◆ **Requirement**
Take from the data every line in which the word "Task" is found.

◆ **Saved entries**
++++++

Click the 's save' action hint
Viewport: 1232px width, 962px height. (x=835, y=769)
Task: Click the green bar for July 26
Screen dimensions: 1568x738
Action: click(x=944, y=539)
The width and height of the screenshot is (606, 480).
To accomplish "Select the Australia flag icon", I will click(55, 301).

++++++

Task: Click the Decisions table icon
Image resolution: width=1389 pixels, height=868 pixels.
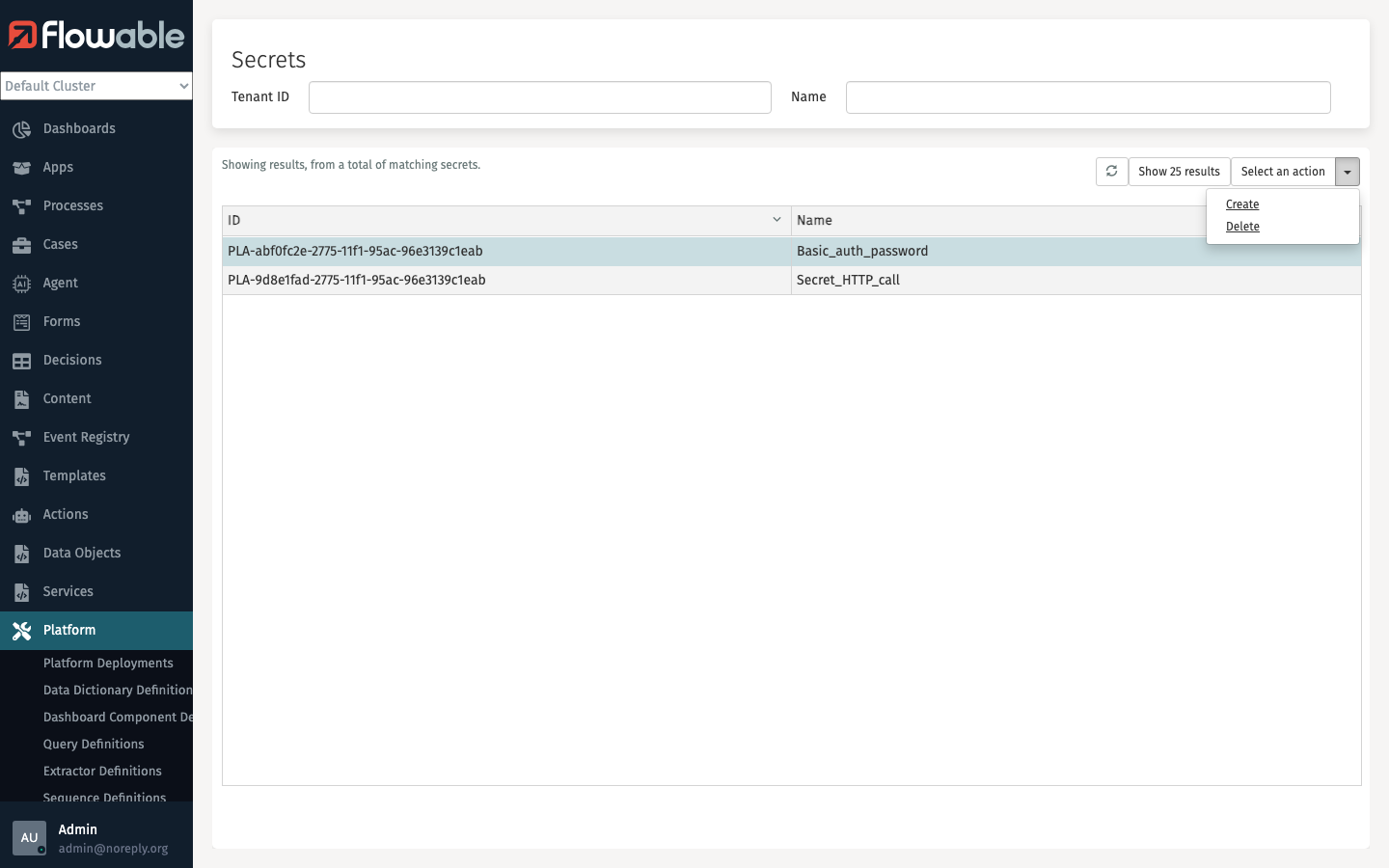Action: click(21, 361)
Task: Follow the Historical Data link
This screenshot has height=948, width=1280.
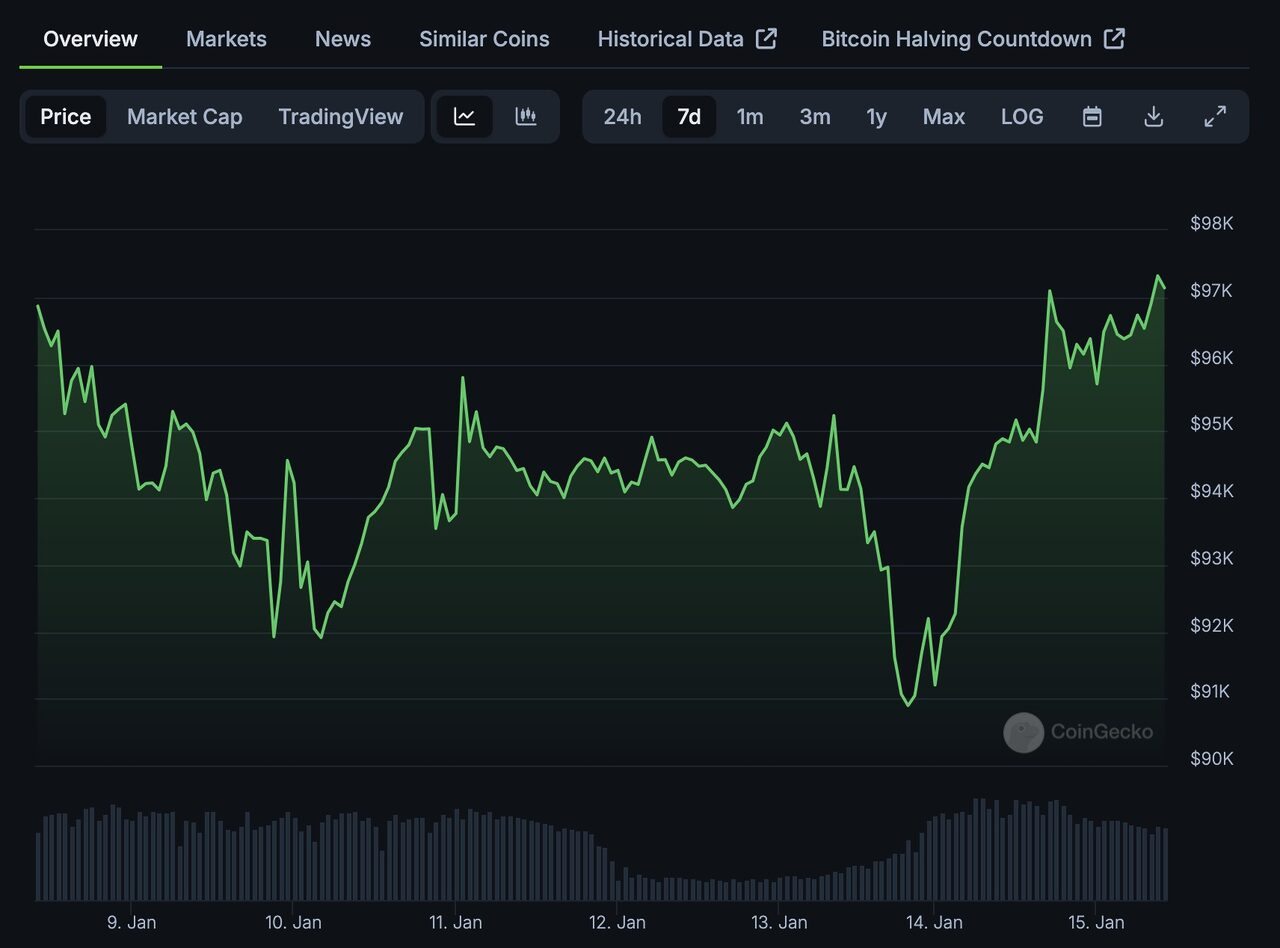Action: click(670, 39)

++++++

◆ **Result**
Task: Click the green bar for July 26
Task: Click the Decisions table icon
Task: Follow the Historical Data link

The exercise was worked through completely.